* _Records from a dataset_:
————————
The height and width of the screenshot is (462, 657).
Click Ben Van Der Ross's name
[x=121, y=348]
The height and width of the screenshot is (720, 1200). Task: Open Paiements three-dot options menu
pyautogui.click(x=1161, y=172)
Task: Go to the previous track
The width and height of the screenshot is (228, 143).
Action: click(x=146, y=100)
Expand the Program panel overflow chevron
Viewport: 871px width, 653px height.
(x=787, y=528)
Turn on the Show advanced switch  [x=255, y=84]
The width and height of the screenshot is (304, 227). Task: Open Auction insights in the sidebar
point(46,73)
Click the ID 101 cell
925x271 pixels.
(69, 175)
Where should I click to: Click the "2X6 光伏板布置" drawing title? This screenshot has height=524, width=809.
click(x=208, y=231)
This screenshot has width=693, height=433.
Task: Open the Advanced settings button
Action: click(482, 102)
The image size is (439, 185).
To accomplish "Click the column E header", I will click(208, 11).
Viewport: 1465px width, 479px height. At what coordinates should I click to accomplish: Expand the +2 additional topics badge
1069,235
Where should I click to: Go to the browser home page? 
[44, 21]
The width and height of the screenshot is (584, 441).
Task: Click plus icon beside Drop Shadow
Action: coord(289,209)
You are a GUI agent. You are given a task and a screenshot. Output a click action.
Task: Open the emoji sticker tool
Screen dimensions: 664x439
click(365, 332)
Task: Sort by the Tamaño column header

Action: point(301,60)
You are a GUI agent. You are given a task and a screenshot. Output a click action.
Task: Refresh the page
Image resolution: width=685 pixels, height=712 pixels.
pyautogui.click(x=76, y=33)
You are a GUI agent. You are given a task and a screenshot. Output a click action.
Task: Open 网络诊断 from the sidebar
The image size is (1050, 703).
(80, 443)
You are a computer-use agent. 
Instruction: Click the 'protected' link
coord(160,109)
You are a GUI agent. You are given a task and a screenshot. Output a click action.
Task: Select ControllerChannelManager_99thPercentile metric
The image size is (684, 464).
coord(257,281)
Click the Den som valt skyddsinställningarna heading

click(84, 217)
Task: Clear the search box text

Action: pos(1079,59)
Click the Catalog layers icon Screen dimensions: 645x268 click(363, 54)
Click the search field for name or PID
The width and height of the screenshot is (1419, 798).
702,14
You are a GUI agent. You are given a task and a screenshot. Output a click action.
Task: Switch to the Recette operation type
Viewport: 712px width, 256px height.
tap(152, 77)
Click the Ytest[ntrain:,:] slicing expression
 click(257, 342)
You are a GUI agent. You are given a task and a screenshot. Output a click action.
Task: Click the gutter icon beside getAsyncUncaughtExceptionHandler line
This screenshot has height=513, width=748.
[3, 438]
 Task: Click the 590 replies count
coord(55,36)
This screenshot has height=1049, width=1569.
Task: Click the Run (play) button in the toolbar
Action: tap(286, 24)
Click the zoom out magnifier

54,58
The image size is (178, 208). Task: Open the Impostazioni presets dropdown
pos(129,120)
————————
* _OBJECTIVE_: Repeat the lines of the listing above, from the line containing "Click the Ytest[ntrain:,:] slicing expression" through the end of the listing, inclusive.

* _RESPONSE_:
Click the Ytest[ntrain:,:] slicing expression
 click(257, 342)
You are a GUI agent. You are given a task and a screenshot. Output a click action.
Task: Click the gutter icon beside getAsyncUncaughtExceptionHandler line
This screenshot has height=513, width=748.
[3, 438]
 Task: Click the 590 replies count
coord(55,36)
This screenshot has height=1049, width=1569.
Task: Click the Run (play) button in the toolbar
Action: tap(286, 24)
Click the zoom out magnifier

54,58
The image size is (178, 208). Task: Open the Impostazioni presets dropdown
pos(129,120)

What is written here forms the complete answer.